Poll shows tight GOP primary for Georgia governor
Democratic pollsters acknowledge 'major errors' in 2020 surveys
The Democratic Party's top pollsters acknowledged on Tuesday that they "failed to live up to" their own expectations in their polling of the 2020 elections, saying that "major errors" led them to believe that Democrats would have a better Election Day than what eventually materialized.
In a memo, five of the largest Democratic firms - ALG Research, Garin-Hart-Yang Research Group, GBAO Strategies, Global Strategy Group and Normington Petts - pointed to a litany of potential issues in their polling, from failing to accurately predict who would actually turn out in the election to misreading the political attitudes of certain groups of voters.
But ultimately, the pollsters said, the analysis of 2020 failed to yield any clear answers.
"There were several factors that may have contributed to polling error in 2020, and there is not a single, definitive answer - which makes solving the problem especially frustrating," the polling firms wrote in the memo.
The memo, which was first reported on Tuesday by Politico, highlights the challenges for Democrats in diagnosing what went wrong in November.
Democrats won the White House, maintained control of the House and, two months later, went on to win the Senate majority.
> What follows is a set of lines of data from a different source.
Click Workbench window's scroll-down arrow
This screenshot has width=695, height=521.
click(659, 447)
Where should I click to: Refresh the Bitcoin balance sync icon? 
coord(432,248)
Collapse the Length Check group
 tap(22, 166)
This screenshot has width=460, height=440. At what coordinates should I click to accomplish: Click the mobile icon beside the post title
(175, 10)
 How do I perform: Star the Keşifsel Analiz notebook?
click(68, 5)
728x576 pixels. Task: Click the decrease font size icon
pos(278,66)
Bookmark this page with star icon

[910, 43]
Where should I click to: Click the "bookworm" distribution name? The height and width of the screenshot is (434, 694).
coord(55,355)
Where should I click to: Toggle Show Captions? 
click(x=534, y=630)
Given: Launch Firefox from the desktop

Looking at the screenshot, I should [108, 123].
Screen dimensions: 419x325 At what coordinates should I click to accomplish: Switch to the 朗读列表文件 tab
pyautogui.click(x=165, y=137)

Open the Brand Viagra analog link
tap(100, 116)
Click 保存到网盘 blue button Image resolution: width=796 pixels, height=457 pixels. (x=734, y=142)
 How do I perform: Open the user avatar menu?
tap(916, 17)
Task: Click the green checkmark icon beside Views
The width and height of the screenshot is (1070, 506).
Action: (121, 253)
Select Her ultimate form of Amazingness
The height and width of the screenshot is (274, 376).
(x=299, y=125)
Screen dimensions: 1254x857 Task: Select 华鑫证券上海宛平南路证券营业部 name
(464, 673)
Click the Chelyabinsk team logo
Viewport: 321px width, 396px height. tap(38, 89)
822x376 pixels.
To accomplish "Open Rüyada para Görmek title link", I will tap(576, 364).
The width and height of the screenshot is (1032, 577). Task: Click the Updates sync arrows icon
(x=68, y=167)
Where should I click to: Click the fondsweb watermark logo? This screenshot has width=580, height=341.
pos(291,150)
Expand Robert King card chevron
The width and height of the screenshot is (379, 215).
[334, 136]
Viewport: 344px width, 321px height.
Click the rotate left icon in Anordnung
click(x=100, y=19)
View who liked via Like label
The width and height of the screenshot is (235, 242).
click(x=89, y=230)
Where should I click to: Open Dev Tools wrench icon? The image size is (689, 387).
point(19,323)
But the results were still a far cry from the kind of electoral blowout that they had hoped for - and that polling led many to believe they would see.
Data collected in the weeks and months before Election Day showed President Biden well ahead of former President Trump, while House Democrats appeared to be on the precipice of expanding their majority.
But Biden's margin of victory was far smaller than what many Democrats expected. The memo from the five pollsters noted that "thanks to the quirks of the electoral college, the difference between a new administration and four more years of Donald Trump was merely 43,000 votes cast across Wisconsin, Georgia and Arizona."
House Democrats, meanwhile, ended up suffering a particularly tough series of losses, even as they kept their majority. Republicans picked up 12 seats in the lower chamber, putting them easily within striking distance of recapturing the House in 2022.
The Senate, likewise, only went to Democrats after a pair of wins in two runoff elections in Georgia on Jan. 5. Even at that, the upper chamber is split 50-50, leaving Democrats no room for defections from within their own party.
The memo released on Tuesday noted that low-propensity voters - those who are expected to turn out rarely - broke more for Republicans than for Democrats. But the larger culprit, the pollsters said, was likely a failure to accurately capture the attitudes of certain voters.
That's largely because many Trump voters simply did not participate in polling, the memo says. The former president spent months sowing distrust in institutions and trying to discredit polling that showed him well behind Biden. Consequently, many of his supporters simply didn't respond to pollsters.
"What we have settled on is the idea there is something systematically different about the people we reached, and the people we did not," the pollsters said. "This problem appears to have been amplified when Trump was on the ballot, and it is these particular voters who Trump activated that did not participate in polls."
The firms acknowledged that the refusal by some voters to participate poses a particular problem that they don't have a solution for. They said that they would "embark on a number of experiments over the course of this year" that will seek to correct past errors in their methodology.
But they also cautioned against the impulse to "overcorrect" in the wake of 2020, noting that polling error has been far more significant in presidential races - especially when Trump has been on the ballot.
"Our industry must figure out how to improve, and it is not going to be easy," the pollsters wrote in the memo. "Polling was very accurate in some places and inaccurate in others, and the explanation for why is not yet clear."
"We believe polling plays a critical role in our democracy and gives a voice to the American people. And we believe we can, and must, do much better."